Vilikovský does himself an injustice in describing the book as ‘just a kind of loose rambling on about a variety of themes’. In fact, its themes are tightly interwoven. Perhaps the most central one is identity. The narrator (who calls himself Čimborazka; a made-up name) wants to escape being defined by a set identity. He is a curiously fluid person about whom we discover comparatively little. In fact, the narrator tells us far more about his friend and intellectual sparring partner Štefan Kovác, who in fact appears to be an alter ego. Indeed, Čimborazka describes Kovác as his ‘step-twin’, a designation rivalled in absurdity only by the title of the Peter Cook compilation Tragically I was an Only Twin. While Čimborazka is fond of musing about metaphysics, Kovác – mistakenly – regards himself as a logical man of science.

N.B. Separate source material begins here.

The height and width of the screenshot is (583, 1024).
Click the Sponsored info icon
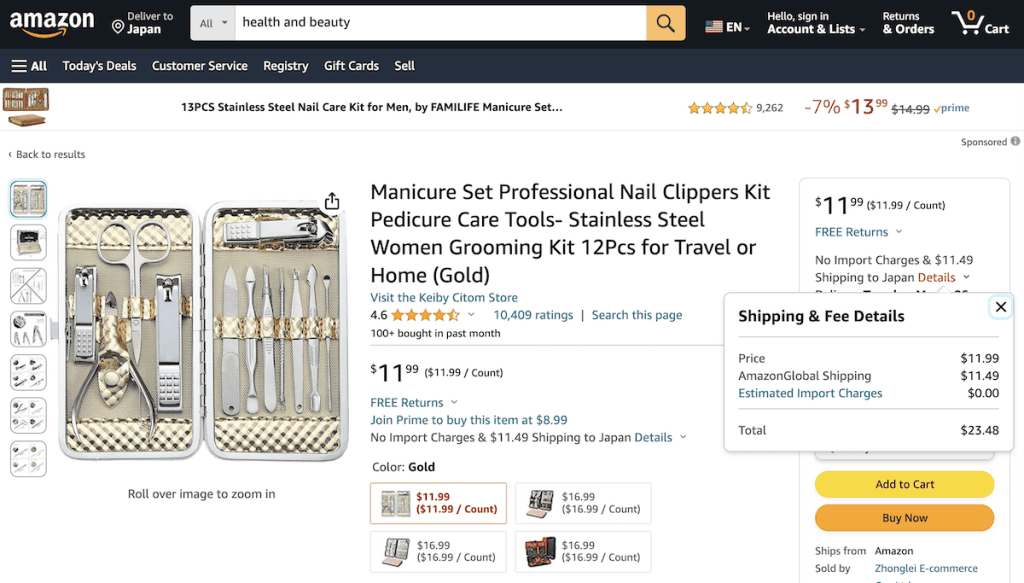(x=1014, y=142)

The theme of identity, character and the soul is played out through the novella’s main storyline: the author’s wife, Lienka, gradually loses her memory, becomes at least two different people, and ultimately forgets everything about the couple’s shared past. This is handled in a gently melancholic style rather than as a full-blown tragedy. Lienka turns into ‘Agraphia’ when she forgets how to write, and ‘Eugénia’ when her husband fancies he sees a kind of genius in her mental confusion. Ultimately her loss of selfhood even threatens the narrator’s own sense of identity, as the memories they once shared are blanked out.

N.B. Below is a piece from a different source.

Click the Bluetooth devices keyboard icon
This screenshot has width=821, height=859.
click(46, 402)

Language, and how it relates to thought, is another major theme running through the novella. Kovác is a linguist specialising in the phonetics of a near-extinct Native American language, but with a side interest in obscure, archaic Slovak dialect words. Here, Vilikovský seems to be poking fun at ivory-tower academia and at the same time mourning the gradual disappearance of vernacular culture. (Heinrich Böll’s satirical short story In the Land of the Rujuks comes to mind.) When words disappear, we lose a particular way of making sense of the world around us.

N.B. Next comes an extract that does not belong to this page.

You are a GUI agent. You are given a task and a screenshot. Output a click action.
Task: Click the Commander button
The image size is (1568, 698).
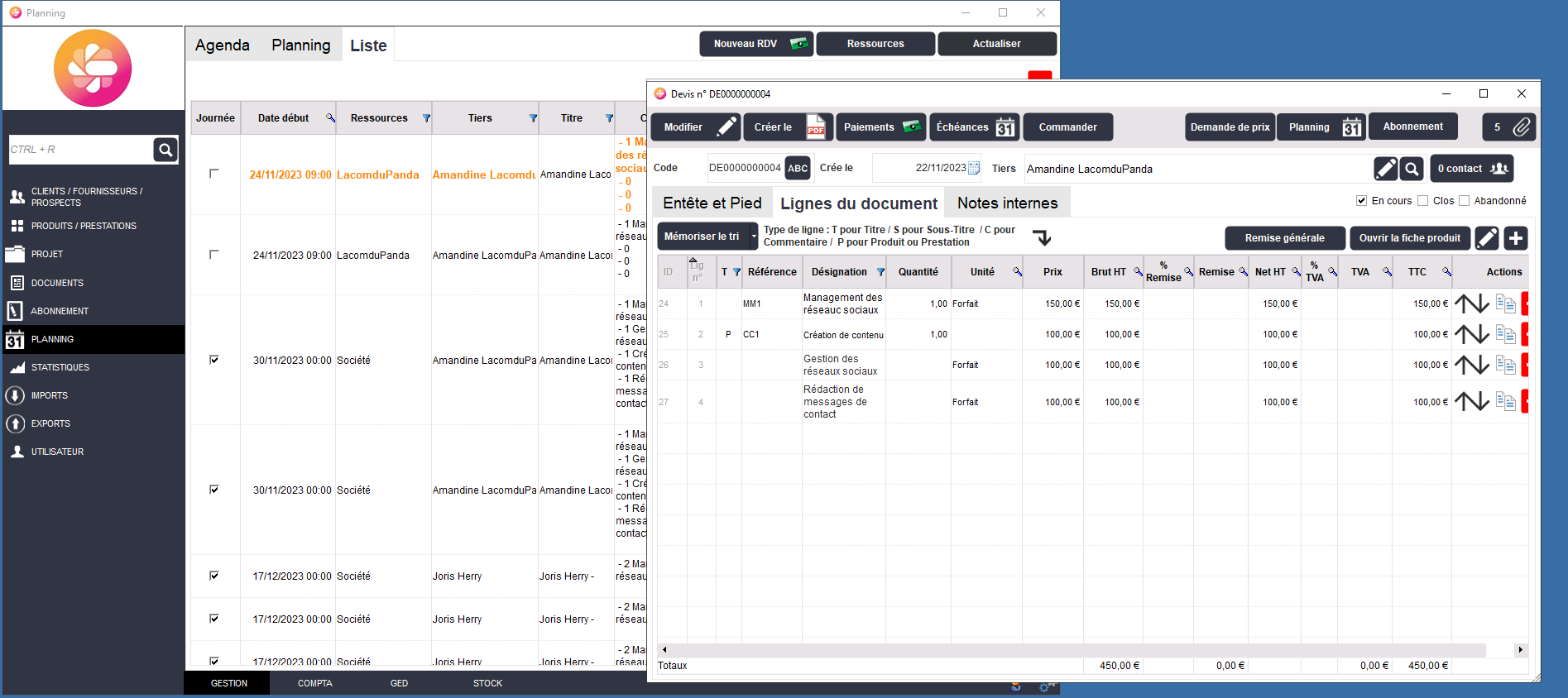tap(1067, 127)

The recurrent avalanche motif, reflected in the title, alludes to various types of loss: individual and shared memories, including the collective memory in which all cultures are rooted; physical and mental decay through dementia; and the author’s consciousness of mortality, both individual and societal.
Though these are sombre themes, there are numerous flashes of humour in the novella. The bickering banter between Čimborazka and his alter ego, Kovác, shows that Vilikovský can take a joke at his own expense, assuming that both male characters reflect him to some extent. Vilikovský’s prose, in Julia and Peter Sherwood’s translation, is light and graceful; and the tone is more often gently humorous than elegiac. This is an unusual and original work that resists easy categorisation and repays careful reading.
Reviewed by Fiona Graham
FLEETING SNOW
Written by Pavel Vilikovský
Translated from the Slovak by Julia and Peter Sherwood
Published by Istros Books (2018)
Fiona Graham, reviews editor at the Swedish Book Review, has been nominated for the 2018 Warwick Women in Translation award for her translation of Elisabeth Åsbrink’s portrait of a pivotal year, 1947: When Now Begins.